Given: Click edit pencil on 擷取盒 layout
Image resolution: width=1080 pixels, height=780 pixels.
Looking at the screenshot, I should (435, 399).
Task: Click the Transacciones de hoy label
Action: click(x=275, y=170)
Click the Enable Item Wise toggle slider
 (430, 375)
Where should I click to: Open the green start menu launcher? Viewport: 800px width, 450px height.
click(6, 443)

==

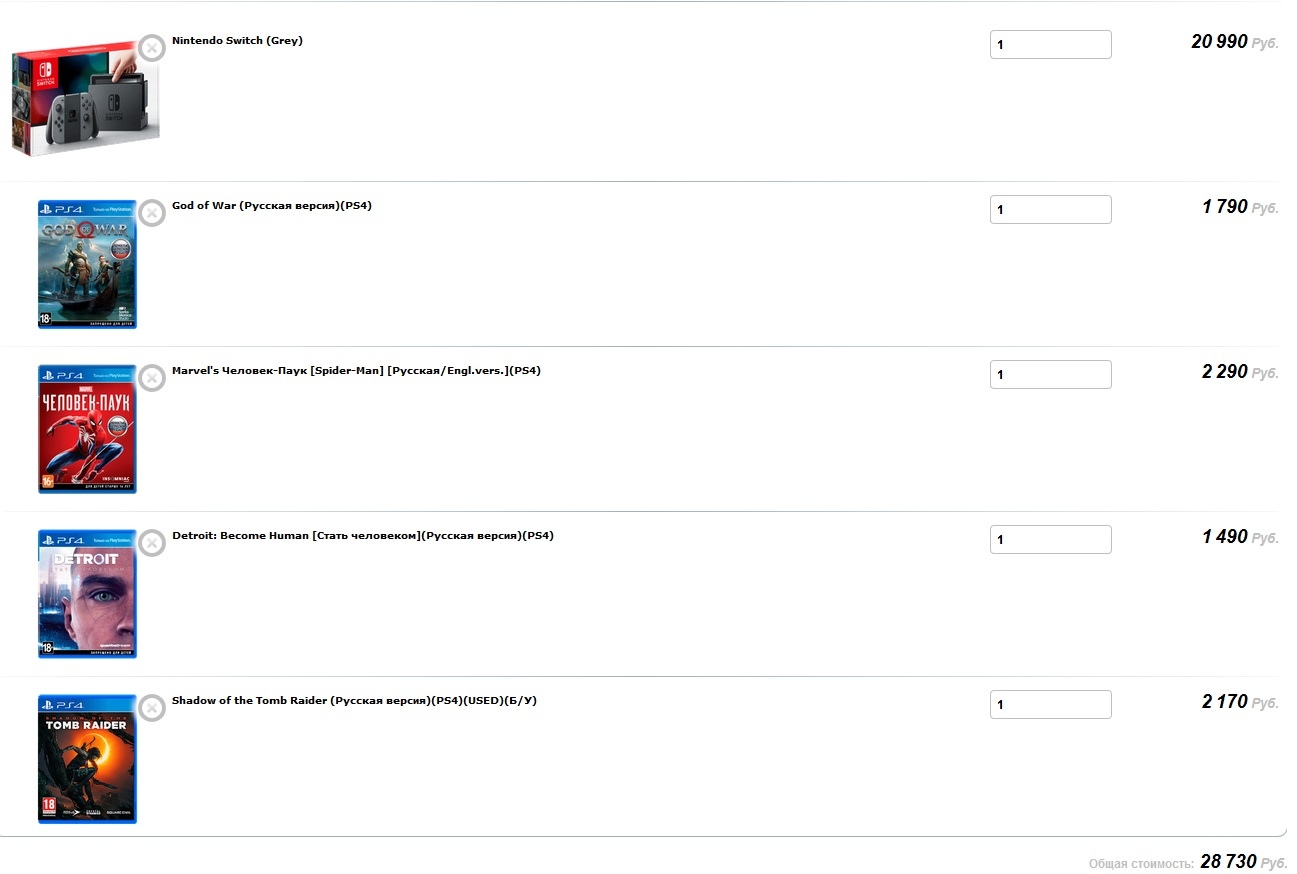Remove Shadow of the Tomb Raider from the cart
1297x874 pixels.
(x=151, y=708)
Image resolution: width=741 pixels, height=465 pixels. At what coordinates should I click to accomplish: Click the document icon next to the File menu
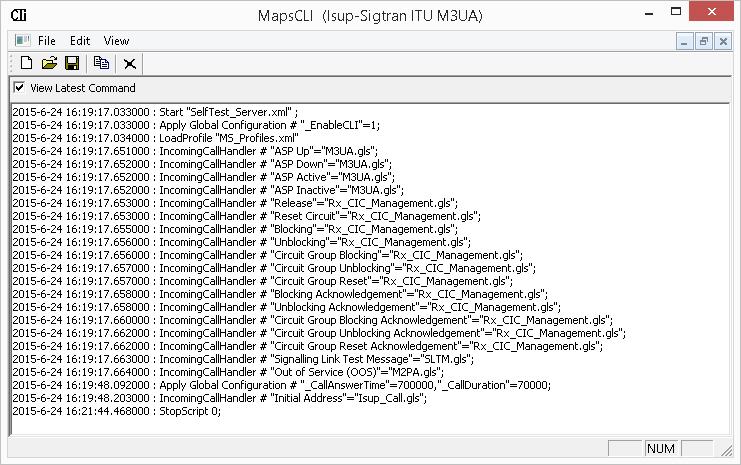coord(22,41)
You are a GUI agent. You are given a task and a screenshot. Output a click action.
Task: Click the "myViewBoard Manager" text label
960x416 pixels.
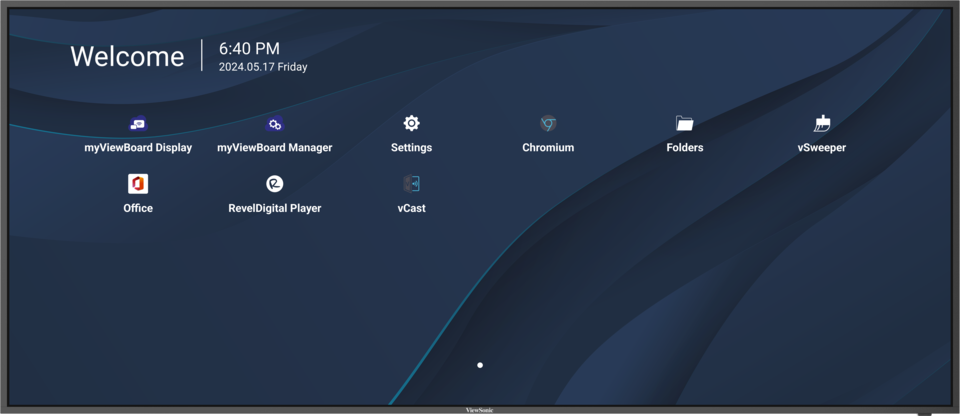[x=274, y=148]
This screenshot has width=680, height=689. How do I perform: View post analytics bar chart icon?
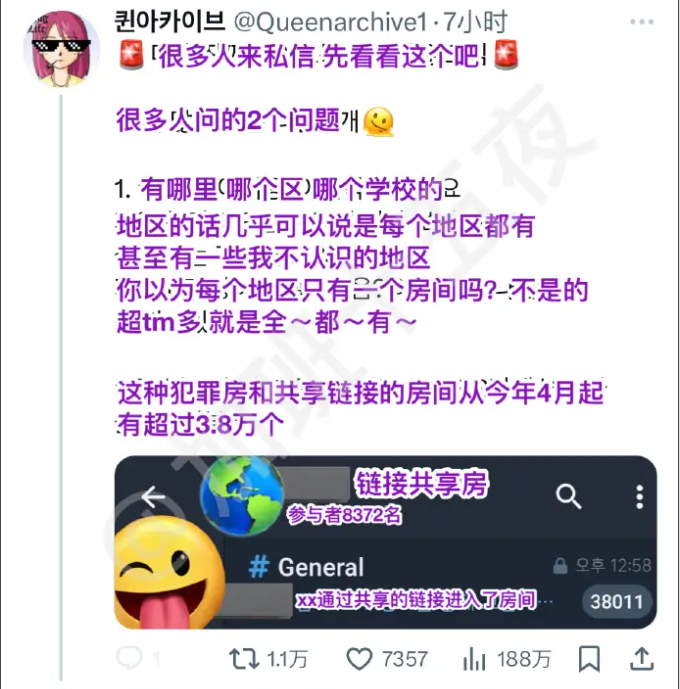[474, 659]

...

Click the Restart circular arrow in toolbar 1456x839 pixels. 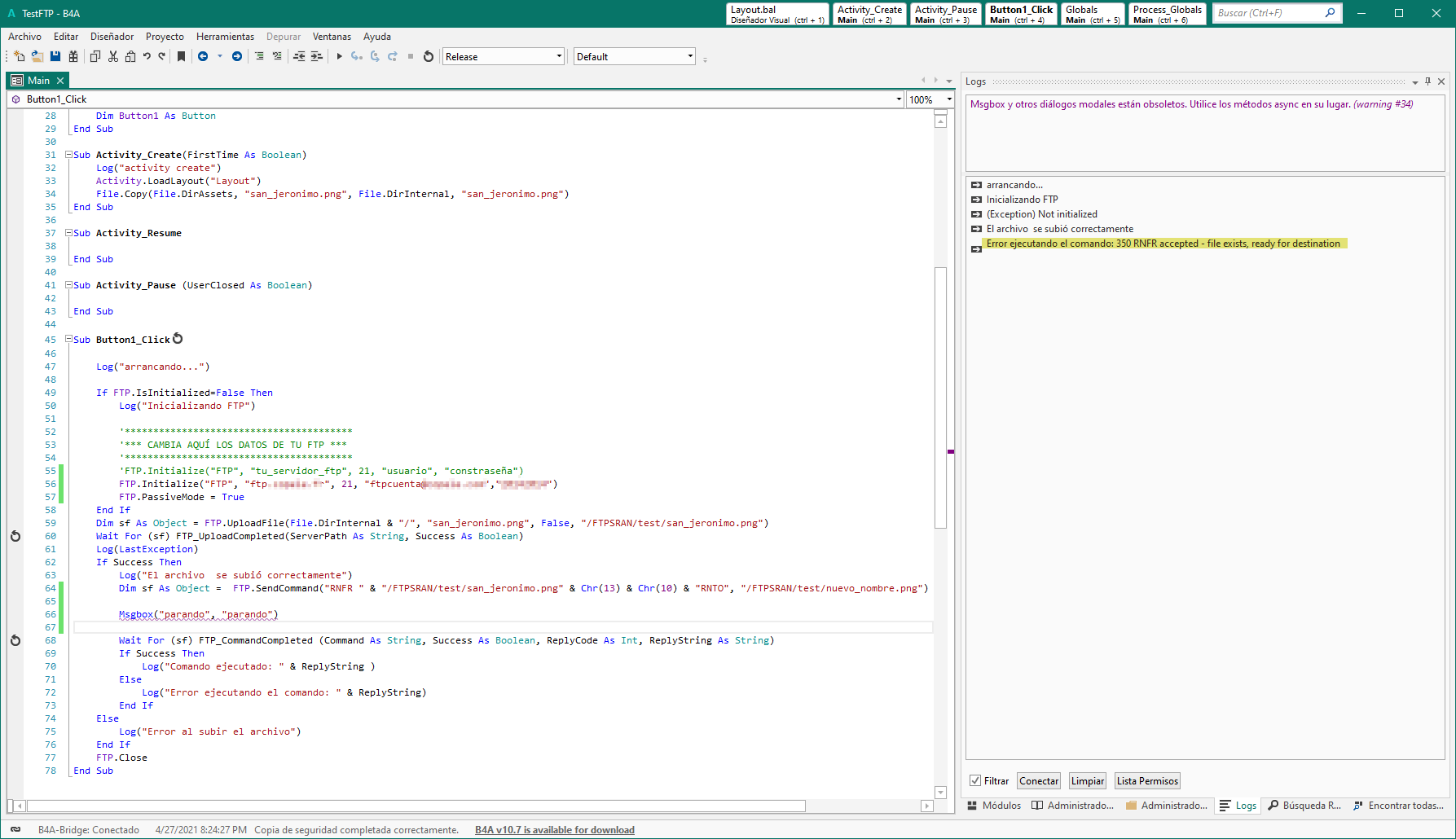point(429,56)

* _EXERCISE INSTRUCTIONS_
Copy the data word for word, starting at the line that contains "Given: Click edit pencil on 擷取盒 layout" and ending after the line that contains "click(6, 443)".

* _TASK RESULT_
Given: Click edit pencil on 擷取盒 layout
Image resolution: width=1080 pixels, height=780 pixels.
Looking at the screenshot, I should (435, 399).
Task: Click the Transacciones de hoy label
Action: click(x=275, y=170)
Click the Enable Item Wise toggle slider
 (430, 375)
Where should I click to: Open the green start menu launcher? Viewport: 800px width, 450px height.
click(6, 443)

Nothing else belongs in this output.